Мне потом говорили, что В.В. провоцировал меня, обычный его прием, что я правильно сделал, что сдержался, но я-то знал, что я не сдержался, а просто-напросто струсил. Меня остановил страх. Я не мог переступить. Чего? Сейчас, уже спустя столько лет, трудно в точности определить. Сохранилось, отчетливо помнится, чувство унижения и стыда. После я несколько раз пытался вернуться к тому разговору и переступить. Не мог. Я мечтал сказать ему при всех: «Хватит, на самом деле я против, я не согласен с тем, что творится, я вам могу доказать!» Я собирал и собирал доказательства, чтобы взбунтоваться и выложить их. Проходил месяц за месяцем. Я все откладывал, не мог набраться духа. В.В. утверждался в своей непререкаемости. Никто не осмеливался восстать. И он пользовался нашим страхом, эксплуатировал его.

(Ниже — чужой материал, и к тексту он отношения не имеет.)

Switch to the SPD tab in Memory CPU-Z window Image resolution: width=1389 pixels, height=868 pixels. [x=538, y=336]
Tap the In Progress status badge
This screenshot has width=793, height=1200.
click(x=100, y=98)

В конце концов я ушел с кафедры, но, уходя, так и не высказал ему того, что думал о нем. А как хотелось. Его ненавидели, презирали, но думаю, что так до конца жизни он не узнал об этом. То мое отступничество осталось грехом, который уже не исправить. Если б единственным! Чего я боялся? Ведь в тех случаях, когда находил в себе силы переступить (побороть страх), небо не рушилось, меня не казнили, появлялось чувство самоуважения. А потом опять страх возвращался. Никак не удавалось избавиться, изгнать его окончательно. И вместо того чтобы сказать то, что хотелось, поступать по совести, искал компромиссы, ограничивался полуправдой. Иногда я пытался объяснить свои страхи генетически. Так, я необъяснимо боюсь крыс. Кто боится пауков, кто лягушек. Петр Первый панически боялся тараканов, Наполеон боялся темноты. Эти страхи у каждого свои, они доходят к нам как неразгаданные сигналы от далеких предков. О чем свидетельствуют эти древние страхи, никому не известно.